Baltimore Sun

Trapped in their cells, they contemplated the insanity of climbing Everest

Tingri, Tibet is no Mayberry.

Despite the impending arrival of spring, winter still clings to this village, situated at 14,000 ft. above sea level. Not a single flower is willing to sprout, much less bloom, as long as each afternoon brings gusting winds and lashing sands.


We are laying on our bunks, in a 8-by-12 room with a packed earth floor. We've covered the cracks in the doors with an old blanket. Dust, thick enough to write our initials on our books or glasses, settles about us.

"Yeah....Two more months of suffering like this," sighs Andy.


"At least its not snowing," I reply. "Yet."

We both roll over and flip the pages of our books.

Tingri is the jumping off place for the base camps of Everest and Cho Oyu. The team of climbers and trekkers who flew to Lhasa has met up with Russel Brice and the Himalayan Experience sherpas here. While we were being rerouted to Chengdu, China and later visiting the Potala and other monastaries in Lhasa, they were combating landslides that shut the road a number of times.

Russel and the gang were forced to shuttle loads between trucks and work through the night. Even then, they arrived 24 hours behind schedule.

It was great to be a big group again, knowing that it was only a matter of 36 hours before we would be in base camp. At this point in the journey, everyone is healthy and excited. The trekkers continue to add a lot excitement to the team. Their enthusiasm is contagious. We have a very diverse group. Luckily each person has been sharing good stories and useless trivia to our social mix.

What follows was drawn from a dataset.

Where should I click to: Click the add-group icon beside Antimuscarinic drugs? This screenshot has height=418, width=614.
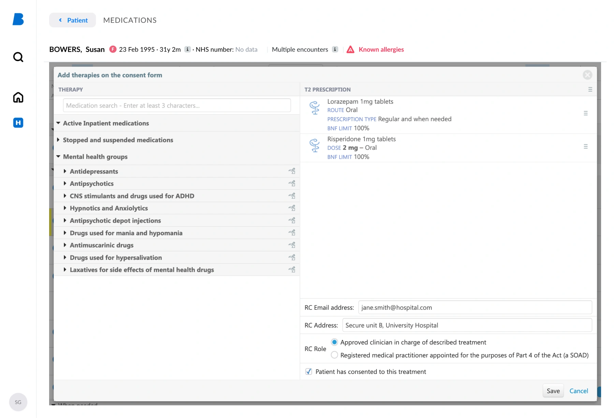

While it is probably unfair to talk about having favorites, I have been greatly enjoying the stories Mark Vallance (founder of Wild Country, a climbing gear manufact urer) has been telling. He seems to have met just about everyone in the climbing industry and is a real bridge between generations. Together with Graham Hoyland, who is an Everest history buff, we are all learning a great deal about what's happened on Everest in the past.

Now it is time to write our own peice of history.